Derrick Van Orden, who was at the Capitol on January 6, is running for an open congressional seat in western Wisconsin.

Derrick Van Orden arrives at Writers Guild Theater on September 16, 2019, in Beverly Hills, California.

A far right Republican candidate for Congress in western Wisconsin who was present during the Trump-inspired attack on the United States Capitol building has tried to board a plane with a loaded gun in his carry-on luggage.

According to reporting from The Milwaukee Journal-Sentinel, Derrick Van Orden was stopped by Transportation Security Administration (TSA) agents after they discovered a loaded 9mm Sig Sauer handgun in his possession as he passed through security at an airport in Cedar Rapids, Iowa.

The incident happened last August but received little-to-no attention at the time. Following a similar incident involving Rep. Madison Cawthorn (R-North Carolina) late last month, however, the event involving Van Orden has received renewed interest.

Van Orden received two fines for his indiscretion, which, according to a spokesperson for the candidate running in Wisconsin’s open Third Congressional District this year, was “purely accidental.” He ended up paying an unspecified fine to the TSA as well as being fined separately in a magistrate court in Iowa in the amount of $360. Van Orden was also ordered to take a firearms safety course, which he completed earlier this year.

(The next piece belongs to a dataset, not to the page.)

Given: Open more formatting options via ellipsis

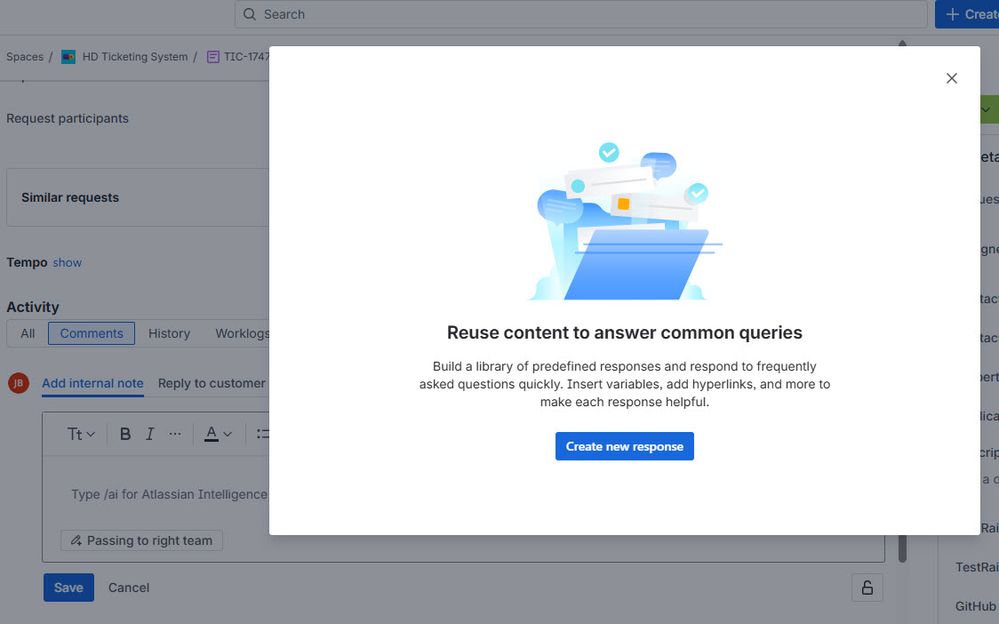Looking at the screenshot, I should coord(175,433).
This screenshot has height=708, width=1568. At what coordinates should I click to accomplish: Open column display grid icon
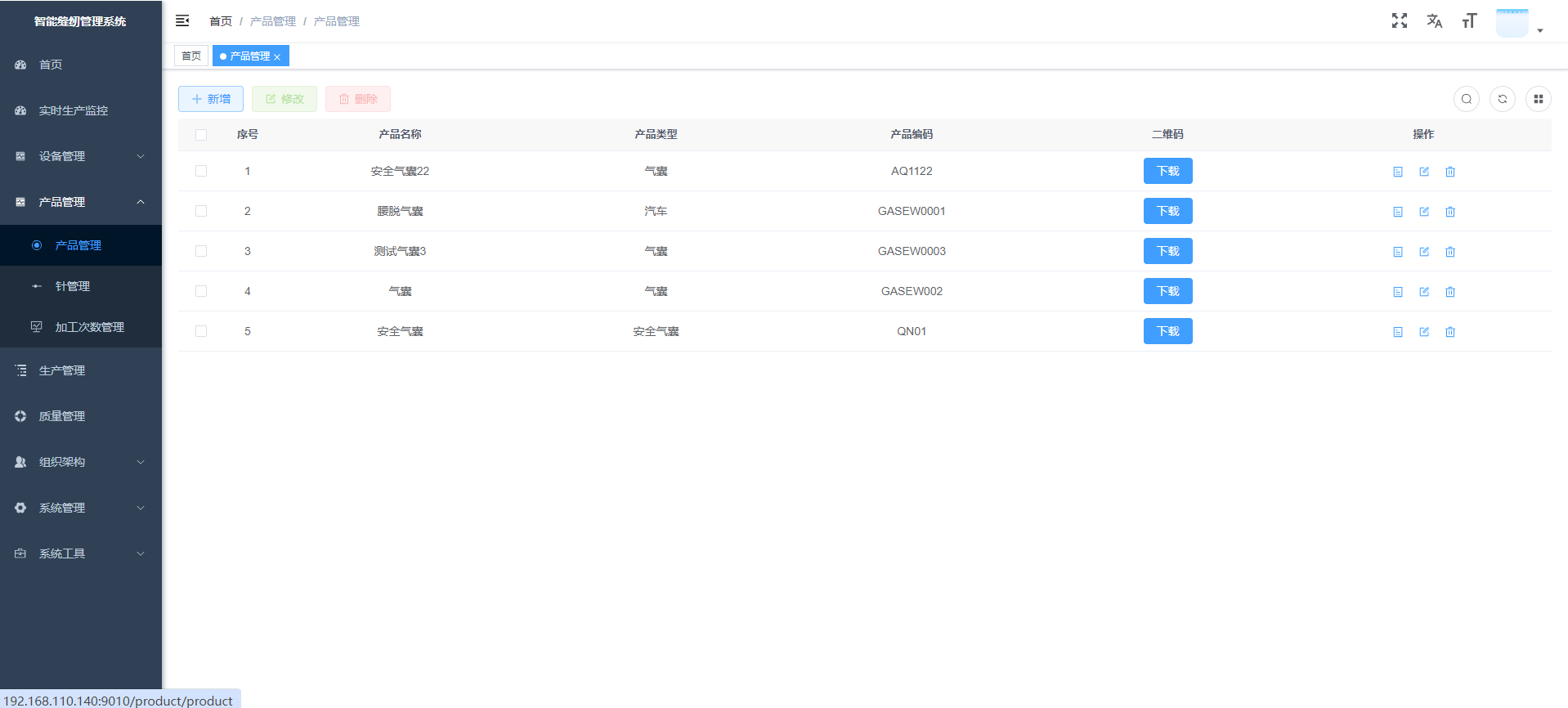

Besides bringing luggage into airport security that contained a loaded weapon, Van Orden and Cawthorn have also both been criticized for their actions on January 6, 2021 — the day a mob of loyalists to former President Donald Trump stormed the U.S. Capitol in order to thwart the certification of the 2020 presidential election.

Cawthorn, who stirred up the mob in a speech at the White House prior to the attack on Congress, is one of dozens of Republicans in Congress who voted against certifying now-President Joe Biden’s victory over Trump. Van Orden, meanwhile, was part of the mob that rushed the Capitol building itself, though he continues to deny that he personally engaged in violence that day.

Van Orden has not been charged with any crime relating to that day’s events, according to Department of Justice records.

Days after the attack occurred, Van Orden condemned the violence, saying he was unaware of what was happening at the time. Van Orden also suggested that his presence in Washington D.C. that day was innocuous, writing in an op-ed that he was there for “meetings and to stand for the integrity of our electoral system.”

Those claims, however, fell apart after social media postings made by Van Orden (which have since been deleted) revealed he was indeed at the Capitol building complex with the mob. Those posts showed that Van Orden was present at a part of the complex that had been closed off to the public and that could only be accessed by someone who had crossed a police barricade.

According to reporting from The Daily Beast, Van Orden used campaign fundraising dollars in order to pay for his trip to the nation’s capital that week.

There is no evidence that he tried to enter the building. But the way in which Van Orden originally described his day on January 6, 2021, was clearly full of omissions, his critics said.

“Derrick Van Orden was not only part of a deadly attack on our Democracy by being on Capitol grounds while the riot erupted — he’s also lied to Wisconsinites and covered up his participation in the insurrection,” a spokesperson for the Democratic Congressional Campaign Committee spokesperson said at the time of those revelations.

In addition to his involvement at the Capitol, Van Orden also made headlines last year after he accosted a teen library worker over an LGBTQ book display at the Prairie du Chien Memorial Library. According to the worker he harangued, who was a minor at the time, the Republican candidate for Congress used “threatening” language, was “full-on shouting” at times during his tirade and demanded to know who set up the display so that he could “teach them a lesson.”

The library page told her parents that evening that she no longer felt safe working at the library after Van Orden confronted her.

“I was terrified that he would be outside, that there were be a collection of people outside waiting for me, waiting for anyone else,” she told The Associated Press.